Yes eventually you run out of messiahs to sacrifice and yes it sucked to work where a lot. But damn did they pay really well, so, yknow.

znpy · on July 21, 2024

> against DIYing literally anything

I get your feeling but I largely disagree: I’ve seen too many DYI mini-projects that implemented just enough and became too much important, and when they broke no one was around to fix that (the implementer had left a long ago and left scarce to no documentation at all).

The nice thing about using an off-the-shelf product is that usually either it comes with support or there’s some kind of community where you can go and ask for help).

There is this insidious cognitive bias in (software?) engineers to only consider the happy path when thinking about the consequences of their actions.

kiitos · on July 21, 2024

> I’ve seen too many DYI mini-projects that implemented just enough and became too much important, and when they broke no one was around to fix that (the implementer had left a long ago and left scarce to no documentation at all)

Personally I have seen far more damage done by a reflexive rejection of NIH syndrome, than the costs you're describing here.

I've generally found it much easier to maintain a bespoke system built around a narrow set of requirements, than a general purpose system applied too-eagerly.

carbotaniuman · on July 22, 2024

> There is this insidious cognitive bias in (software?) engineers to only consider the happy path when thinking about the consequences of their actions.

This applies to buying off the shelf software (and other things) too. Vendor provided software is not immune from bugs or shortcomings or terrible vendors.

znpy · on July 21, 2024

> CrowdStrike’s falcon sensor

Oh god, is that falcon thing from crowdstrike as well?

spiffytech · on July 21, 2024

My team spent weeks using log-aggregated metrics to gradually figure out why servers' clocks would go out of whack.

It turned out Docker Swarm made undocumented† use of a UDP port that some VMware product also used, and once in a while they'd cross the streams.

We only figured it out because we put every system event we could find onto a Grafana graph and narrowed down which ones kept happening at the same time.

† I think? It's been a while, might have just been hard to find.

louwrentius · on July 21, 2024

As a side note, I’m into storage performance and the node-exporter data is absolutely spot on. I performed storage benchmarks with FIO and the metrics matched the loads and reported os metrics (iostat) perfectly.

I actually made a Grafana dashboard[0] for it, but haven’t used this in a while myself.

[0]: https://grafana.com/grafana/dashboards/11801-i-o-statistics/

nsguy · on July 21, 2024

It's all standard Linux metrics that node-exporter exposes. Mostly from procfs.

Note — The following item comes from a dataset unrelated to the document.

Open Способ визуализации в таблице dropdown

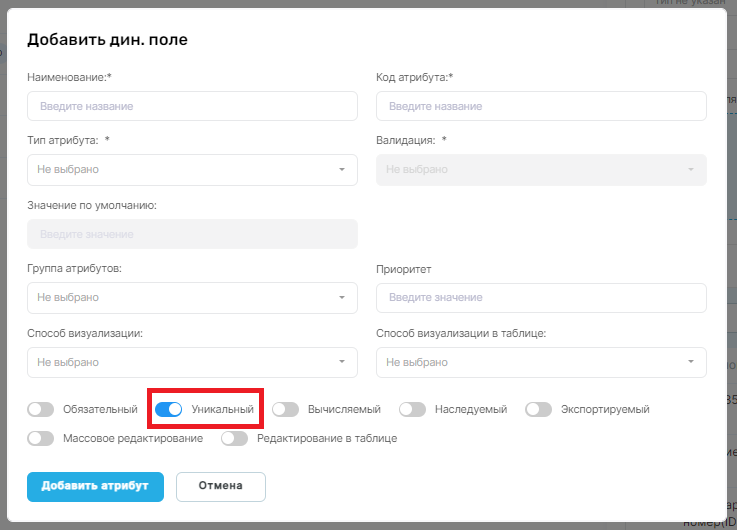(x=541, y=362)
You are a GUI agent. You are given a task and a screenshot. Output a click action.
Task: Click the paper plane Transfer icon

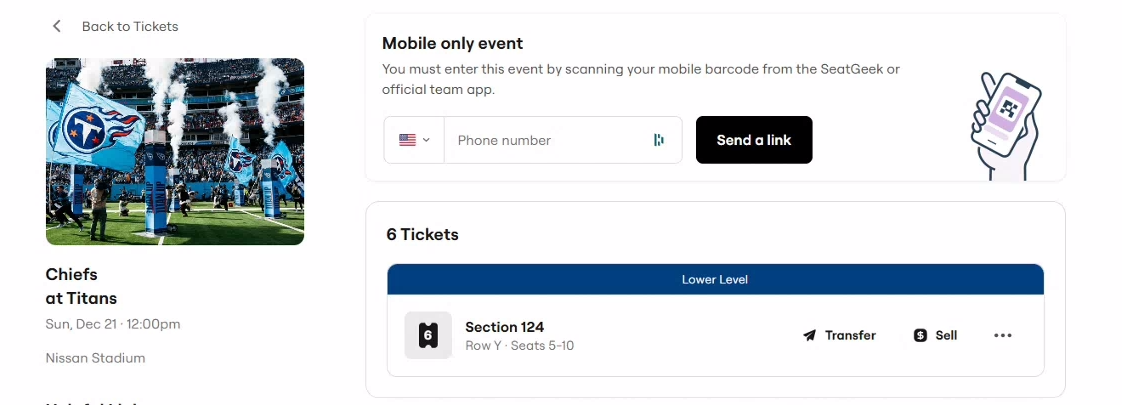810,336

louwrentius · on July 22, 2024

I’ve tried to get the same results with telegraf and influxdb and never got the metrics right

lordnacho · on July 21, 2024

Sounds like they have node on their machines. Not the js framework, but the prometheus/grafana package that gives you all the meters for a generic system monitoring dashboard. Disk usage, CPU, memory, it's all set up already, just plug and play.

In fact, I found a memory leak this way not long ago.

Super useful having this on your infra, saves a lot of time.

gouthamve · on July 21, 2024

Yup, https://github.com/prometheus/node_exporter is the standard way to monitor machine metrics with Prometheus.

alfons_foobar · on July 21, 2024

FYI, it's called "node_exporter" ;)

luckman212 · on July 23, 2024

Anyone know of a good guide for configuring windows_exporter and setting up alerts based on that data? I was tasked with monitoring some Windows endpoints for a memory leak and I failed in my attempts so far.